Milan Delta A100 GPU fails to detect on Ubuntu 18.04 and 20.04
Affects | Status | Importance | Assigned to | Milestone | |
---|---|---|---|---|---|
Ubuntu |
New
|
Undecided
|
Unassigned |
Bug Description
An AMD Milan Delta system with HGX A100 8-GPUs is having issues detecting all 8 GPUs due to problem in enabling the fabric manager on both Ubuntu 18.04 and 20.04. But with other Linux variants -such as CentOS and RHEL, there’s no problem in detecting all 8-GPUs.
From clean Ubuntu 18.04 install
A100 Delta board
Output from systemctl status nvidia-
------------
Feb 06 04:44:11 milan-delta systemd[1]: Starting NVIDIA fabric manager service...
Feb 06 04:44:12 milan-delta nv-fabricmanage
Feb 06 04:44:12 milan-delta systemd[1]: nvidia-
Feb 06 04:44:12 milan-delta systemd[1]: nvidia-
Feb 06 04:44:12 milan-delta systemd[1]: Failed to start NVIDIA fabric manager service.
------------
Syslog output
-----------
Feb 6 04:44:14 milan-delta kernel: [ 1185.231538] NVRM: GPU 0000:85:00.0: RmInitAdapter failed! (0x23:0xffff:624)
Feb 6 04:44:14 milan-delta kernel: [ 1185.231895] NVRM: GPU 0000:85:00.0: rm_init_adapter failed, device minor number 2
Feb 6 04:44:14 milan-delta nvidia-
Feb 6 04:44:14 milan-delta nvidia-
-----------
The dmesg
-----------
[ 1170.435712] NVRM: This PCI I/O region assigned to your NVIDIA device is invalid:
NVRM: BAR0 is 0M @ 0x0 (PCI:0000:45:00.0)

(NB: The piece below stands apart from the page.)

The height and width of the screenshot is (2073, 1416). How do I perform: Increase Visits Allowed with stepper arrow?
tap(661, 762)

[ 1170.435714] NVRM: The system BIOS may have misconfigured your GPU.
[ 1170.435725] nvidia: probe of 0000:45:00.0 failed with error -1
[ 1182.379923] nvidia: loading out-of-tree module taints kernel.
[ 1182.379936] nvidia: module license 'NVIDIA' taints kernel.

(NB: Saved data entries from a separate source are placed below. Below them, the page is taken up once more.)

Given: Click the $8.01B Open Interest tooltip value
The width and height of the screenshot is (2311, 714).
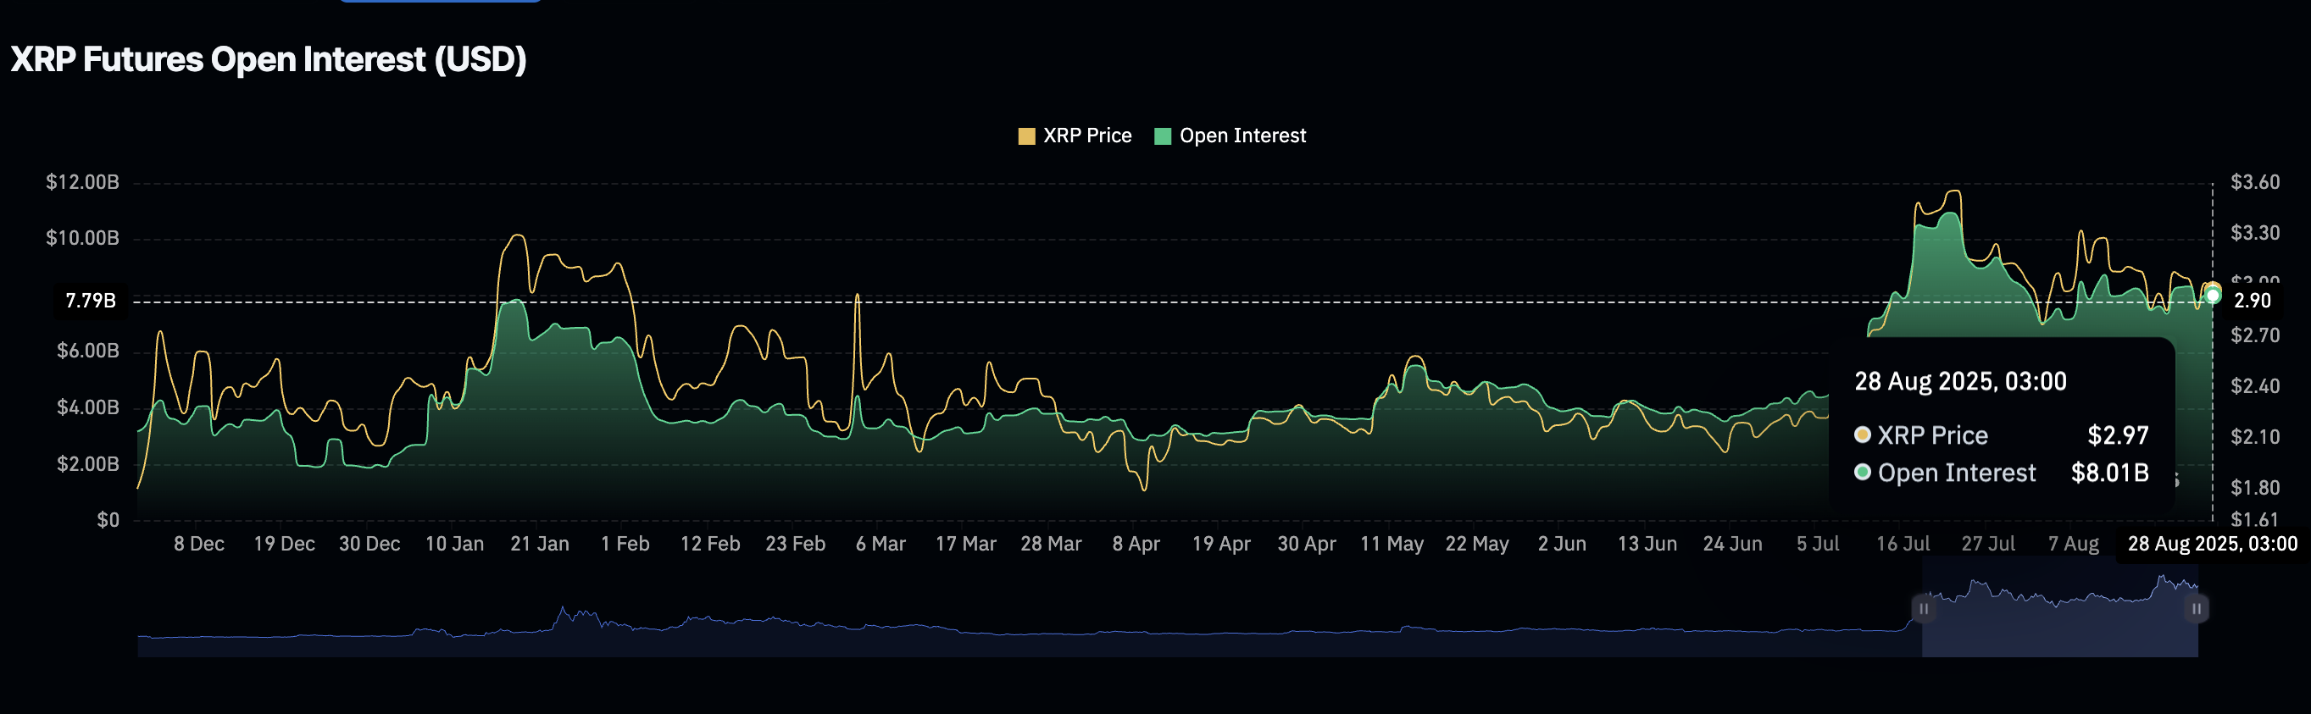Looking at the screenshot, I should click(x=2109, y=473).
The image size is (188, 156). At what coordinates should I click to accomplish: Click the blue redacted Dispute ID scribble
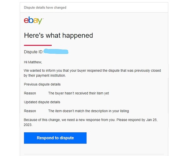tap(56, 51)
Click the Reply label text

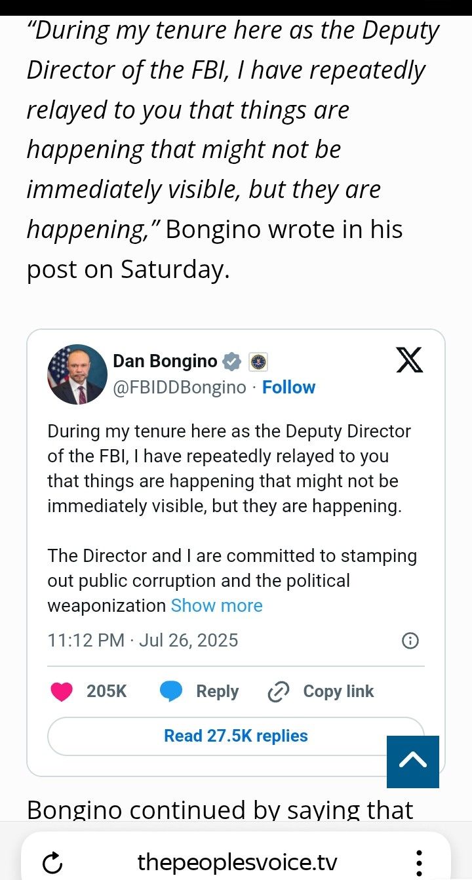pos(217,691)

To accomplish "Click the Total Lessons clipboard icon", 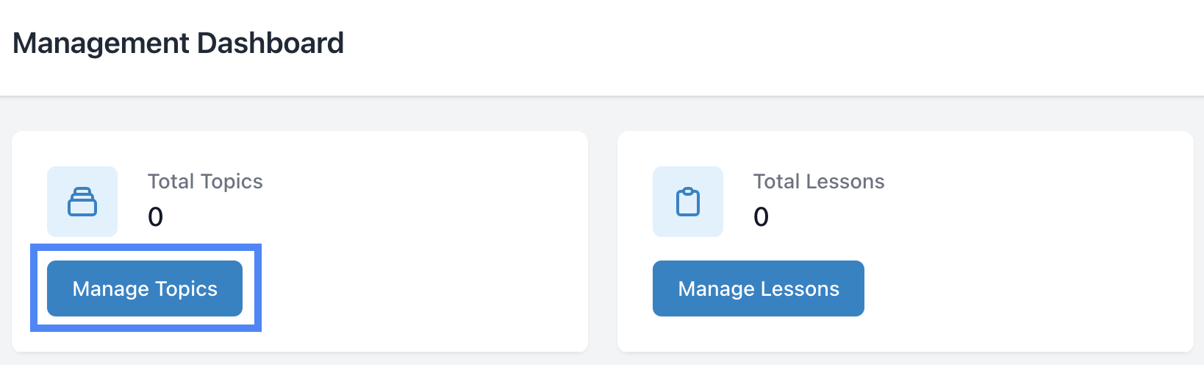I will (688, 202).
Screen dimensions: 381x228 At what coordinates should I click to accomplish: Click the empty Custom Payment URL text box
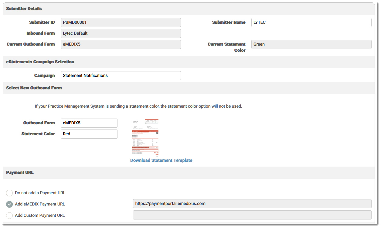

[ 1182.379937] Disabling lock debugging due to kernel taint
[ 1182.389651] nvidia: module verification failed: signature and/or required key missing - tainting kernel
[ 1182.406795] nvidia-nvlink: Nvlink Core is being initialized, major device number 235
[ 1182.406939] nvidia-nvswitch: Probing device 0000:d4:00.0, Vendor Id = 0x10de, Device Id = 0x1af1, Class = 0x68000
[ 1182.407252] nvidia-nvswitch0: Failed to map BAR0 region : -12
-----------
Additional information:
With Rome based Delta A100 system, in order for nvidia drivers and fabric manager to be installed successfully, the SR-IOV features at the BIOS must be enabled. Otherwise if disabled, it will behave similar as with Milan based Delta A100 system. This is evident on both 18.04 and 20.04 install.
However with RHEL 8 install, fabric manager service works fine either SR-IOV enabled or disabled at the BIOS and nvidia-smi will displays all 8-GPUs as expected.